Instead of having a separate test for every type of URL that needs parsing, you have a single test and each line in the where: section is a new combination of input URL and expected outputs. Each one of those lines used to be a test. In fact, some of them probably weren't tests as the ugliness and overhead of adding another copy-paste test seemed like overkill. But here, in Spock, it's just a case of adding one more line with a new input and set of outputs.

The major benefit here, to me, is that it's dead easy to add another test for a "what if?" that occurs to the developer. You don't have to have yet another test method that someone else is going to wonder "what the hell are we testing this for?". You just add another line which documents another set of expected outputs given the new input.

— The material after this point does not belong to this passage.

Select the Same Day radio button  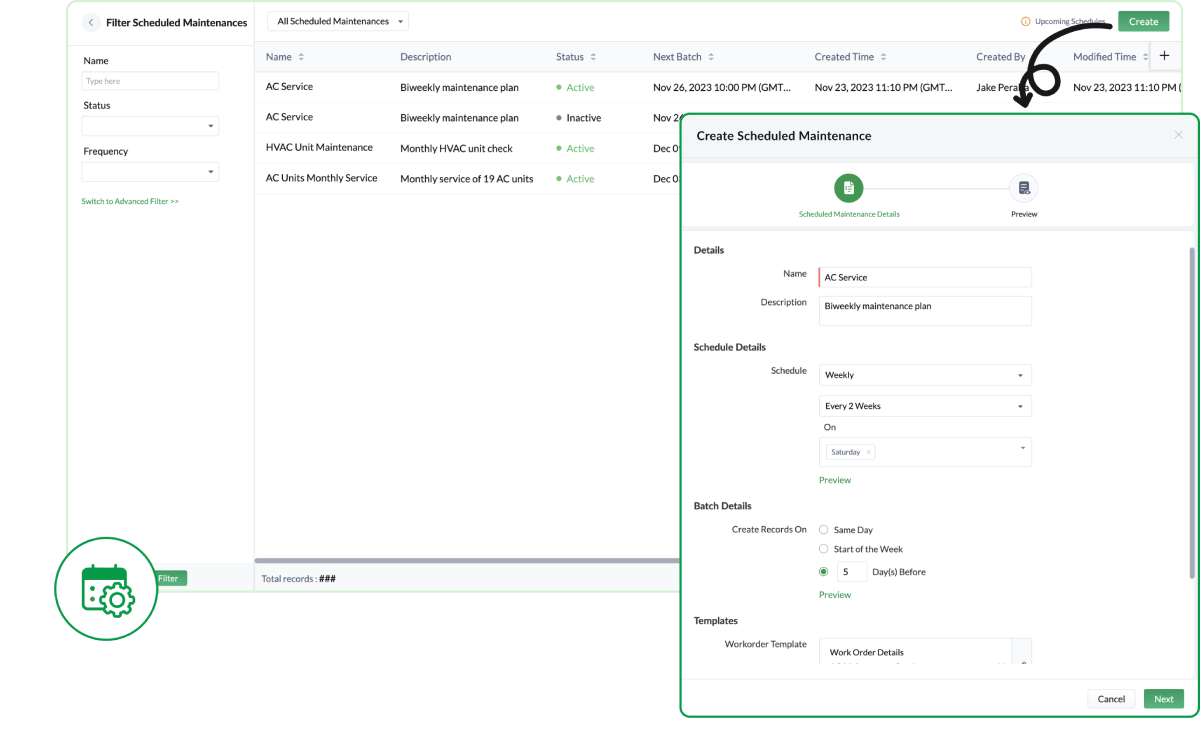point(823,529)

It's easy, it's neat, it's succinct.

One of the major benefits of this to our team is that we don't argue any more about whether a single test is testing too much. In the past, we had tests like:

@Test
public void testGetLastErrorCommand() {
    assertEquals(new BasicDBObject("getlasterror", 1), WriteConcern.UNACKNOWLEDGED.getCommand());
    assertEquals(new BasicDBObject("getlasterror", 1), WriteConcern.ACKNOWLEDGED.getCommand());
    assertEquals(new BasicDBObject("getlasterror", 1).append("w", 2), WriteConcern.REPLICA_ACKNOWLEDGED.getCommand());
    assertEquals(new BasicDBObject("getlasterror", 1).append("j", true), WriteConcern.JOURNALED.getCommand());
    assertEquals(new BasicDBObject("getlasterror", 1).append("fsync", true), WriteConcern.FSYNCED.getCommand());
    assertEquals(new BasicDBObject("getlasterror", 1).append("w", "majority"), new WriteConcern("majority").getCommand());
    assertEquals(new BasicDBObject("getlasterror", 1).append("wtimeout", 100), new WriteConcern(1, 100).getCommand());
}

(view gist)

And I can see why we have all those assertions in the same test, because technically these are all the same concept - make sure that each type of WriteConcern creates the correct command document. I believe these should be one test per line - because each line in the test is testing a different input and output, and I would want to document that in the test name ("fsync write concern should have fsync flag in getLastError command", "journalled write concern should set j flag to true in getLastError command" etc). Also don't forget that in JUnit, if the first assert fails, the rest of the test is not run. Therefore you have no idea if this is a failure that affects all write concerns, or just the first one. You lose the coverage provided by the later asserts.

But the argument against my viewpoint is then we'd have seven different one-line tests. What a waste of space.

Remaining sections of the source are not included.